Голос Иисуса дрогнул.
– Ты видел лицо человека, который поставил труп на лестницу?
– Было темно…
– Это был Человек-чудовище?
– Кто?
– Человек с расплавленным, как розовый воск, лицом, вывороченным правым глазом и ужасным ртом? Это он затащил этот фальшивый труп на лестницу, чтобы перепугать всю киностудию – тебя, меня – и чтобы каким-то образом зачем-то всех шантажировать? Если я должен умереть, Иисус, почему я не могу узнать за что? Назови его. Человек-чудовище?
– Назвать и подписать тебе смертный приговор? Нет!
Из-за угла, с задворок студии, вырулил грузовик. Он проехал мимо Голгофы, поднимая пыль и гудя.
– Смотри, куда едешь, идиот! – крикнул я.
Грузовик растворился в клубах пыли.
А вместе с ним и Христос.
Человек на тридцать лет старше меня удирал во все лопатки. Смех! Иисус, галопом, в развевающихся на пыльном ветру длинных одеждах, мчался, словно желая взмыть вверх, улететь, и что-то бессвязно выкрикивал в небеса.
«Не ходи к дому Кларенса!» – едва не прокричал я вслед ему.
«Дурак, – подумал я затем. – Кларенс обскакал тебя. Тебе до него далеко!!»
48
Фриц вместе с Мэгги ждал меня в просмотровом зале номер десять.
– Где тебя носит? – закричал он. – Представляешь? Теперь у нас нет середины фильма!

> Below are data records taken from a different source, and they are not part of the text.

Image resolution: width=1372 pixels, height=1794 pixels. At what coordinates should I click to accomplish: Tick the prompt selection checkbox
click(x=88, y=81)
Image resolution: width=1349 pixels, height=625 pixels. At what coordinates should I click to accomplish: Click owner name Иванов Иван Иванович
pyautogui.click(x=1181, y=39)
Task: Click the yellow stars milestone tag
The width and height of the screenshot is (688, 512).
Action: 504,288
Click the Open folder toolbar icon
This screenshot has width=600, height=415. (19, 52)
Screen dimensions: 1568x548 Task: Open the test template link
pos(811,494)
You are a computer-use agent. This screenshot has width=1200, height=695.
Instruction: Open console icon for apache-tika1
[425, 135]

Это было как бальзам на душу – поговорить о чем-нибудь дурацком, бессмысленном, нелепом: безумие, вышибающее из меня мое собственное крепчающее безумие. «Боже, – думал я, – снимать фильм – все равно что заниматься любовью с горгульей. Просыпаясь, видишь, что вцепился в спинной хребет мраморного кошмара, и думаешь: «Что я здесь делаю?» Лжешь, кривляешься. И все ради того, чтобы двадцать миллионов людей валом валили на сеанс или, наоборот, с сеанса.
И все это делается руками чокнутых фанатиков – они сидят в просмотровых комнатах и бредят персонажами, которых никогда не было в жизни.
Поэтому так здорово спрятаться здесь с Фрицем и Мэгги, слушать, как они мелют чепуху, валяют дурака».
Но эта чепуха мне не помогла.
В полпятого я извинился и побежал в уборную. Там, в вомитории, с моих щек сошел последний румянец. Вомиторий[240]. Так все писатели называют уборную, после того как выслушают гениальные идеи своих продюсеров.
Я попытался вернуть румянец своим щекам, растерев их водой с мылом. Пять минут я простоял, склонившись над умывальником и смывая с себя грусть и тревогу, исчезавшие в водостоке. После последней очереди рвотных позывов я снова умылся и пошел обратно к Фрицу и Мэгги, шатаясь, благодаря Бога за темноту зала.
– А, это ты! – сказал Фриц. – Стоит изменить одну сцену, и рушится все остальное. Сегодня днем я показал твою Последнюю Тайную вечерю Мэнни. Теперь из-за твоего гениального финала, будь он неладен, Мэнни наперекор своему лучшему «я» говорит, что придется переснять кое-что из уже оплаченного материала, иначе фильм выглядит как дохлая змея с живым хвостом. Он не стал говорить это тебе лично; казалось, что он проглотил собственные внутренности на обед или твои потроха в кастрюльке. Он называл тебя такими словами, какими даже я не пользуюсь, но в конце концов сказал: пусть этот ублюдок займется сценами номер девять, четырнадцать, девятнадцать, двадцать пять и тридцать. Переписать и переснять через одну. А если мы переснимем и все остальные сцены, люди подумают, что у нас получился супергениальный фильм.